Dieseltreibstoff wird mit einem hohen Prozentsatz bei Fahrzeugen des Transportbereichs und in der Landwirtschaft eingesetzt. Um die Unternehmen finanziell zu entlasten und konkurrenzfähig zu halten, ist nicht nur die Kfz-Steuer für Dieselfahrzeuge im Verhältnis niedriger als für Pkw, auch der Dieseltreibstoff wird subventioniert. Der Steueranteil liegt noch immer deutlich unter dem des Benzins, was die Preise an den Tanksäulen sichtbar widerspiegeln.
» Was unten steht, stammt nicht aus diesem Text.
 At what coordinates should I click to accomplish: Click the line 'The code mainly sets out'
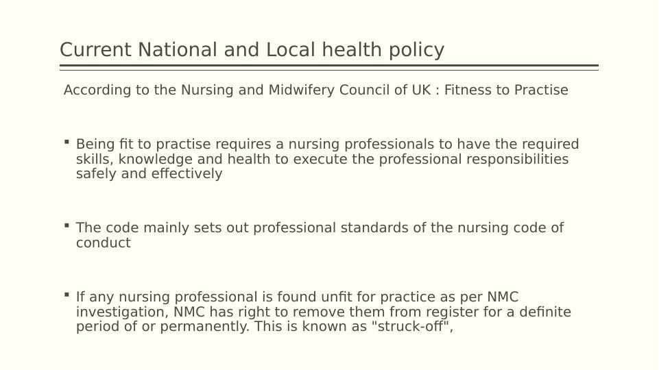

Kfz-Steuer – Diesel versus Benzin



Durch die sehr hohe Differenz zwischen dem Diesel- und Benzinpreis wurden Dieselfahrzeuge mit steigenden Lebenshaltungskosten auch für den Verbraucher interessanter. Trotz des deutlich höheren Anschaffungspreises hatte sich dieser bei einer Jahreskilometerleistung von ca. 20.000 km nach kurzer Zeit amortisiert. Um eine gewisse finanzielle Gerechtigkeit zu schaffen, wurde die höhere Kfz-Steuer für Diesel-Pkw eingeführt.

Mit der Änderung des Umweltbewusstseins änderte sich auch die Einstellung zu den Dieselfahrzeugen. Galten sie bis dato als sparsame Fahrzeuge, sind sie aufgrund ihres hohen Rußpartikelausstoßes inzwischen zu einem Umweltproblem geworden. Um bei Autofahrern den Anreiz zu schaffen, auf umweltfreundliche Fahrzeuge umzusteigen, wurde die Kfz-Steuer auch für Dieselfahrzeuge dem Schadstoffausstoß angepasst, sodass sich nur noch der Kauf eines emissionsarmen Dieselfahrzeuges rechnet. Lediglich der hohe Wiederverkaufswert und die günstigeren Dieselpreise sind geblieben, wobei geplant ist, den Dieselpreis Schritt für Schritt dem Benzinpreis anzugleichen.